**What you are asked to do:** Please set down the entries below once more, exactly.

# # # # #

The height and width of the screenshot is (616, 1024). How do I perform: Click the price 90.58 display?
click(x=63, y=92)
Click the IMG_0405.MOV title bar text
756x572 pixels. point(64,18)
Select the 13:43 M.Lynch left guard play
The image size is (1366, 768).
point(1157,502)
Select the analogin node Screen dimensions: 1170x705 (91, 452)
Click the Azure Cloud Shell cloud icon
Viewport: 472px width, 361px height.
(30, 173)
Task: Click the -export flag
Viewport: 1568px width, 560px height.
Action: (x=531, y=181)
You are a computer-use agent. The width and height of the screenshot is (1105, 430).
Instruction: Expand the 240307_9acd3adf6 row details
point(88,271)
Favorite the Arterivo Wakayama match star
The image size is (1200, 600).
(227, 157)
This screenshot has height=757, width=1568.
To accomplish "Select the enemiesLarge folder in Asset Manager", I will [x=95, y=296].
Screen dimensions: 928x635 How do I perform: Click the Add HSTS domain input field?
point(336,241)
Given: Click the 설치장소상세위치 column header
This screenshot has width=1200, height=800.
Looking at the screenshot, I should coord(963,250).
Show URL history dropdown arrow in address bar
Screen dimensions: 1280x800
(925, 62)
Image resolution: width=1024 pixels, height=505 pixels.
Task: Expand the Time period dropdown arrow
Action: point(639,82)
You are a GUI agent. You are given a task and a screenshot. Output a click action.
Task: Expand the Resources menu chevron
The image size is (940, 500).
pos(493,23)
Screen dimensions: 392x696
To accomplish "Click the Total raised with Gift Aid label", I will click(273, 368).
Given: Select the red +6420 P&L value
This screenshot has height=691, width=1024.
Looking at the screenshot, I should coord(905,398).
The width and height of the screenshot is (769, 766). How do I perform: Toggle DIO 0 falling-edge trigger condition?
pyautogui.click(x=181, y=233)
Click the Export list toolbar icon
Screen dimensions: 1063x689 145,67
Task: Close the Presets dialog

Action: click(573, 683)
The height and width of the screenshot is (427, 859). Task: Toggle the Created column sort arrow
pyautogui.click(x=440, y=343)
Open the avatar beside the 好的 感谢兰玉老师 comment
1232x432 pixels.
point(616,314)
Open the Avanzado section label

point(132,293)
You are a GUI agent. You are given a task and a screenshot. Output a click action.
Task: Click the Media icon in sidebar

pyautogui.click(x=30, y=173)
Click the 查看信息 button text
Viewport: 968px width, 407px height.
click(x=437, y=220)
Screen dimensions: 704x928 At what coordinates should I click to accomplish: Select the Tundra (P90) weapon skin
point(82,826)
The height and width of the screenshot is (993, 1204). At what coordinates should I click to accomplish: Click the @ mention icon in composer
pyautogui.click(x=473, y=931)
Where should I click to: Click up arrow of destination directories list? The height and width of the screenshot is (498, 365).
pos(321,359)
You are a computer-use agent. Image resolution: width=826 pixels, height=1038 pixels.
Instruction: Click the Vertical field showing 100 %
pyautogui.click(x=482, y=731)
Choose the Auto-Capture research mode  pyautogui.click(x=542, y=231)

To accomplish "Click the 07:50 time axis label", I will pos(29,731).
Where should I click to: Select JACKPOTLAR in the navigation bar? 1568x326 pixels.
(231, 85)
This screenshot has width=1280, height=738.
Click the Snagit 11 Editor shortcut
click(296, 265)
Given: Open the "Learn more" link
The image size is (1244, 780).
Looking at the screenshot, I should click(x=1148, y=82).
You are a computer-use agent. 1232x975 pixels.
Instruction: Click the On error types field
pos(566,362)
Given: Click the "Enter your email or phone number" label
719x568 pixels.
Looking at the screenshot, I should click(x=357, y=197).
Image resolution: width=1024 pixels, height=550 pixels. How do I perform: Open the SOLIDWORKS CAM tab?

# # # # #

**Answer box:**
The height and width of the screenshot is (616, 1024). How do I perform: Click the price 90.58 display?
click(x=63, y=92)
Click the IMG_0405.MOV title bar text
756x572 pixels. point(64,18)
Select the 13:43 M.Lynch left guard play
The image size is (1366, 768).
point(1157,502)
Select the analogin node Screen dimensions: 1170x705 (91, 452)
Click the Azure Cloud Shell cloud icon
Viewport: 472px width, 361px height.
(30, 173)
Task: Click the -export flag
Viewport: 1568px width, 560px height.
Action: (x=531, y=181)
You are a computer-use agent. The width and height of the screenshot is (1105, 430).
Instruction: Expand the 240307_9acd3adf6 row details
point(88,271)
Favorite the Arterivo Wakayama match star
The image size is (1200, 600).
(227, 157)
This screenshot has height=757, width=1568.
To accomplish "Select the enemiesLarge folder in Asset Manager", I will [x=95, y=296].
Screen dimensions: 928x635 How do I perform: Click the Add HSTS domain input field?
point(336,241)
Given: Click the 설치장소상세위치 column header
This screenshot has width=1200, height=800.
Looking at the screenshot, I should coord(963,250).
Show URL history dropdown arrow in address bar
Screen dimensions: 1280x800
(925, 62)
Image resolution: width=1024 pixels, height=505 pixels.
Task: Expand the Time period dropdown arrow
Action: point(639,82)
You are a GUI agent. You are given a task and a screenshot. Output a click action.
Task: Expand the Resources menu chevron
The image size is (940, 500).
pos(493,23)
Screen dimensions: 392x696
To accomplish "Click the Total raised with Gift Aid label", I will click(273, 368).
Given: Select the red +6420 P&L value
This screenshot has height=691, width=1024.
Looking at the screenshot, I should coord(905,398).
The width and height of the screenshot is (769, 766). How do I perform: Toggle DIO 0 falling-edge trigger condition?
pyautogui.click(x=181, y=233)
Click the Export list toolbar icon
Screen dimensions: 1063x689 145,67
Task: Close the Presets dialog

Action: click(573, 683)
The height and width of the screenshot is (427, 859). Task: Toggle the Created column sort arrow
pyautogui.click(x=440, y=343)
Open the avatar beside the 好的 感谢兰玉老师 comment
1232x432 pixels.
point(616,314)
Open the Avanzado section label

point(132,293)
You are a GUI agent. You are given a task and a screenshot. Output a click action.
Task: Click the Media icon in sidebar

pyautogui.click(x=30, y=173)
Click the 查看信息 button text
Viewport: 968px width, 407px height.
click(x=437, y=220)
Screen dimensions: 704x928 At what coordinates should I click to accomplish: Select the Tundra (P90) weapon skin
point(82,826)
The height and width of the screenshot is (993, 1204). At what coordinates should I click to accomplish: Click the @ mention icon in composer
pyautogui.click(x=473, y=931)
Where should I click to: Click up arrow of destination directories list? The height and width of the screenshot is (498, 365).
pos(321,359)
You are a computer-use agent. Image resolution: width=826 pixels, height=1038 pixels.
Instruction: Click the Vertical field showing 100 %
pyautogui.click(x=482, y=731)
Choose the Auto-Capture research mode  pyautogui.click(x=542, y=231)

To accomplish "Click the 07:50 time axis label", I will pos(29,731).
Where should I click to: Select JACKPOTLAR in the navigation bar? 1568x326 pixels.
(231, 85)
This screenshot has width=1280, height=738.
Click the Snagit 11 Editor shortcut
click(296, 265)
Given: Open the "Learn more" link
The image size is (1244, 780).
Looking at the screenshot, I should click(x=1148, y=82).
You are a computer-use agent. 1232x975 pixels.
Instruction: Click the On error types field
pos(566,362)
Given: Click the "Enter your email or phone number" label
719x568 pixels.
Looking at the screenshot, I should click(x=357, y=197).
Image resolution: width=1024 pixels, height=550 pixels. How do I perform: Open the SOLIDWORKS CAM tab?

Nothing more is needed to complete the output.